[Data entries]
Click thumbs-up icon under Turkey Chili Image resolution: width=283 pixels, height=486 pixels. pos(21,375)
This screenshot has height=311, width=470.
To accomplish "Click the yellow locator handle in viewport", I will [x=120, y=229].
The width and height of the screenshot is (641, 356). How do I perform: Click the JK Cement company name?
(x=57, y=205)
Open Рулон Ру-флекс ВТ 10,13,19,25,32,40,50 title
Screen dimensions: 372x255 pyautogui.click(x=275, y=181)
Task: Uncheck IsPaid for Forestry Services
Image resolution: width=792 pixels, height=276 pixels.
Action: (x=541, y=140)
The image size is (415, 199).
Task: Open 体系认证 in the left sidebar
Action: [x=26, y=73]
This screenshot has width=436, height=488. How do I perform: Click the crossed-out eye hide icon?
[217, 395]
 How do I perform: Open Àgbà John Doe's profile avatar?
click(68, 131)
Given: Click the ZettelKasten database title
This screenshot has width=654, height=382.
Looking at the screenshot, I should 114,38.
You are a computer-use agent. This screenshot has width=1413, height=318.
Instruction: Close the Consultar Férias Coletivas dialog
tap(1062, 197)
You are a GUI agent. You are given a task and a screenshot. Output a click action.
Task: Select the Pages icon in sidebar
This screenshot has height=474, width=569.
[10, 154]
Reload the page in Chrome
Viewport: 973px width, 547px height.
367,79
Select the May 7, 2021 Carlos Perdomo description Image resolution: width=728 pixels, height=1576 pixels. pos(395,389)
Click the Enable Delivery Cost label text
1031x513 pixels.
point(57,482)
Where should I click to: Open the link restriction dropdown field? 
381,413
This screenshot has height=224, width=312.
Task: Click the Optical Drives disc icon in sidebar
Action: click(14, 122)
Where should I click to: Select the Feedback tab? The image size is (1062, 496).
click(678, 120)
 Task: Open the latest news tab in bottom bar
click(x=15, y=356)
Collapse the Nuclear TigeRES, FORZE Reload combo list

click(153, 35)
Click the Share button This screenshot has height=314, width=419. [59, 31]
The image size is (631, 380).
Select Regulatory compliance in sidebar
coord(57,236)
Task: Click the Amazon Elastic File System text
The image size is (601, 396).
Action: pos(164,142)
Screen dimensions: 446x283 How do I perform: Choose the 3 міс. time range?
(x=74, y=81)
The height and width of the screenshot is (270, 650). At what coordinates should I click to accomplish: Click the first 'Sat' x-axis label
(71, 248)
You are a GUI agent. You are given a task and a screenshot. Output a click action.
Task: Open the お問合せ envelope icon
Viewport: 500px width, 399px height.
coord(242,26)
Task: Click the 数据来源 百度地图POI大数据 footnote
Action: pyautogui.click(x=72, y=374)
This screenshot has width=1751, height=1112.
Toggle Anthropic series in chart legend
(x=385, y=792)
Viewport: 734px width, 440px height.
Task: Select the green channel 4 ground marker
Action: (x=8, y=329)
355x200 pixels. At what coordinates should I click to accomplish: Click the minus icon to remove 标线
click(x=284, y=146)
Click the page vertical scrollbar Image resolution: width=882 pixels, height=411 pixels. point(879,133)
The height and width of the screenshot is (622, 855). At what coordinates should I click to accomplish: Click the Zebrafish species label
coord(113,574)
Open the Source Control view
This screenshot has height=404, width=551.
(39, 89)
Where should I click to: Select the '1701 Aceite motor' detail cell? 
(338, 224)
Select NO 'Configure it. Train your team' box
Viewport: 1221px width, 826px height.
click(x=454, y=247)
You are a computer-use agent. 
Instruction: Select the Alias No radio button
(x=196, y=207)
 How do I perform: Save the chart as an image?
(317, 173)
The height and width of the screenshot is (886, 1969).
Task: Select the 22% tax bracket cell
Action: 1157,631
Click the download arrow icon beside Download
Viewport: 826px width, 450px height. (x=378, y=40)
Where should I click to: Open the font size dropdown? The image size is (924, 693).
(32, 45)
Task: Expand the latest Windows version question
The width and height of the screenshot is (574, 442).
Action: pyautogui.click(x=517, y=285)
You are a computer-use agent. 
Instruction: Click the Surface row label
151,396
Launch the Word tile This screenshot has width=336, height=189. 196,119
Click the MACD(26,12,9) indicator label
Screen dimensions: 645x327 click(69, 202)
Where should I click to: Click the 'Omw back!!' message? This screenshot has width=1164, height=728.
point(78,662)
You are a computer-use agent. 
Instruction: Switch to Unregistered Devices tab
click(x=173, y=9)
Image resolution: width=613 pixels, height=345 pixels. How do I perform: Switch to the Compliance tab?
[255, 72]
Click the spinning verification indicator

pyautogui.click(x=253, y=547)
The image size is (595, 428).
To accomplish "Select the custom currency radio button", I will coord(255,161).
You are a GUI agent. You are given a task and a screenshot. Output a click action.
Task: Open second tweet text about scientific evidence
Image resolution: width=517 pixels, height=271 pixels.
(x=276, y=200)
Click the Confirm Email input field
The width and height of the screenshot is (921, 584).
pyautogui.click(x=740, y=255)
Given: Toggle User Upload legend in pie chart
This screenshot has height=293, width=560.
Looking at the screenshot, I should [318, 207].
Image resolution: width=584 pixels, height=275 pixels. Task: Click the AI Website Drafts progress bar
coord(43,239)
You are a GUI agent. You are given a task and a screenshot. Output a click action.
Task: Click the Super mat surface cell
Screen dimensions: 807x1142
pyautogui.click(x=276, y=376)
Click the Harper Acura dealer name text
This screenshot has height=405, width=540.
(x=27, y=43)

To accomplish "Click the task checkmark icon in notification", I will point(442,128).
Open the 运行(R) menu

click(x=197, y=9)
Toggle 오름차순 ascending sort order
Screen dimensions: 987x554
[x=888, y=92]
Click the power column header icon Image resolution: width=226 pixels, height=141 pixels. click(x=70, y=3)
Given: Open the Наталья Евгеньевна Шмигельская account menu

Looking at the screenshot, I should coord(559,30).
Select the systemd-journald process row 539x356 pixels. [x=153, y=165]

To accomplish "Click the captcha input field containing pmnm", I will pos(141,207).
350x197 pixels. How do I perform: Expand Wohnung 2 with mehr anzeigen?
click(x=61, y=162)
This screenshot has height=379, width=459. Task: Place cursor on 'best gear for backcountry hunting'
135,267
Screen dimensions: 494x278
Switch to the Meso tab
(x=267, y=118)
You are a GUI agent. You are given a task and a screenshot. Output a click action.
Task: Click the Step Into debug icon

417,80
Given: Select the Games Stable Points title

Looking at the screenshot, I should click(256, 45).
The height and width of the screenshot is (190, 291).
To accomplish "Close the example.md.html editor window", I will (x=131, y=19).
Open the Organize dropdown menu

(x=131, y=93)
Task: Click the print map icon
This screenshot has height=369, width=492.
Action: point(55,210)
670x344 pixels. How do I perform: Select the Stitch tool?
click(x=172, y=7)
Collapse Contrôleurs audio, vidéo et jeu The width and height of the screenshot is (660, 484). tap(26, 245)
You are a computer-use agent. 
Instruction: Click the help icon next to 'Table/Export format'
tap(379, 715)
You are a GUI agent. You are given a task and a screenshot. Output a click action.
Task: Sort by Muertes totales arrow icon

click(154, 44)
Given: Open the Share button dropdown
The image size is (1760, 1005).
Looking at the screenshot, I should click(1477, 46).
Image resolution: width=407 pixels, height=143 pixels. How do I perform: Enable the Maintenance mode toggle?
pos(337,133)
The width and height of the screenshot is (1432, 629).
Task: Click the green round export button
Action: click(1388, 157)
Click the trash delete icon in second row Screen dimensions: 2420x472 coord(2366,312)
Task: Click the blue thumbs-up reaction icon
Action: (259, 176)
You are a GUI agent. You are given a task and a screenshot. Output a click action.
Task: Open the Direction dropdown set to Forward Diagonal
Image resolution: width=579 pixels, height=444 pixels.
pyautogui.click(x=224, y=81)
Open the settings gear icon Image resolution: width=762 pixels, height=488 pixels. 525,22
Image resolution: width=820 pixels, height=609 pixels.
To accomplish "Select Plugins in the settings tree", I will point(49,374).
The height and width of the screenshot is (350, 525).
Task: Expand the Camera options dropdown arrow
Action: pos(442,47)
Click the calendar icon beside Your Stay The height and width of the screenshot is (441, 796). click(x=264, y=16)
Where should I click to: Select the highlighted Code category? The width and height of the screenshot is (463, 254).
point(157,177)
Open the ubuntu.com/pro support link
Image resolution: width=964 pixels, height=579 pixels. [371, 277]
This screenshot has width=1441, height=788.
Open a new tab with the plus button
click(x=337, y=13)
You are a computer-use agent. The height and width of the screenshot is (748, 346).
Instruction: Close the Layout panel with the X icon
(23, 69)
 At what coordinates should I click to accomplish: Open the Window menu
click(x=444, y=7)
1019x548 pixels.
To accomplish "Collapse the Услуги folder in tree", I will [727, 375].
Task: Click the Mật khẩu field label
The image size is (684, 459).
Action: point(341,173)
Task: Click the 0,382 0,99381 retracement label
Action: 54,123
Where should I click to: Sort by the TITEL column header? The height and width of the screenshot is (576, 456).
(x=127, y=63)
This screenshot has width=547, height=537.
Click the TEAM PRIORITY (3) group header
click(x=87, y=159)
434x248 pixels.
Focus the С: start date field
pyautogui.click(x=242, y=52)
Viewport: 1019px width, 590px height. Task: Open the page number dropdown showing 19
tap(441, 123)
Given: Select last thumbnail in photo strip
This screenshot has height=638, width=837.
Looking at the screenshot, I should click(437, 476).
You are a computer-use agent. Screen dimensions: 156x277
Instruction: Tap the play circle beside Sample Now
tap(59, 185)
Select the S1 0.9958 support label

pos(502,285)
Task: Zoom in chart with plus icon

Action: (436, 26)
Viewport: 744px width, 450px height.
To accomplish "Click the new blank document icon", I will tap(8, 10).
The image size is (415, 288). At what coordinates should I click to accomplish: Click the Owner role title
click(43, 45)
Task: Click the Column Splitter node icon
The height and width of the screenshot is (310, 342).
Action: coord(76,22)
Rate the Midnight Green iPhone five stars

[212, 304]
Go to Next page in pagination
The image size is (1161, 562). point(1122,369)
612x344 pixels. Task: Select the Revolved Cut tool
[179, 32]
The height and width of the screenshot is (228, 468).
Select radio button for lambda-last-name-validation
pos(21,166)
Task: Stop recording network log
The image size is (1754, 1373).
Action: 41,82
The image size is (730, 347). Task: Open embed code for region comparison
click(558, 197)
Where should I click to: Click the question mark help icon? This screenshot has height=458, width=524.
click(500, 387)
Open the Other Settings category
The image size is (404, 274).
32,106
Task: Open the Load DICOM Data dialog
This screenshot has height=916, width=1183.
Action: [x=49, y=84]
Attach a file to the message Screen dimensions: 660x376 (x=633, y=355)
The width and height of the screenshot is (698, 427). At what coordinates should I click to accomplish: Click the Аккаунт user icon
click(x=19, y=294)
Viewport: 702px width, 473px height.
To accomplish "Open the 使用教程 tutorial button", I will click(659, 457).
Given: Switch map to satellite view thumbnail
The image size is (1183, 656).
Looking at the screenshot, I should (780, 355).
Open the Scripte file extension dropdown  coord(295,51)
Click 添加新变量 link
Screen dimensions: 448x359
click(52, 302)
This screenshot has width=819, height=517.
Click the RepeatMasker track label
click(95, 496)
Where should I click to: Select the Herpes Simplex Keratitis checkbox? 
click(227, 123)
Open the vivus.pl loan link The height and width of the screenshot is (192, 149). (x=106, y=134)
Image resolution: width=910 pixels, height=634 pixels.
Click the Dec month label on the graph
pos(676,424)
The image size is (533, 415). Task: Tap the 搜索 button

*Work instructions*: In the records above, collect each line with "thumbnail".

*Your solution*:
Given: Select last thumbnail in photo strip
Given: Switch map to satellite view thumbnail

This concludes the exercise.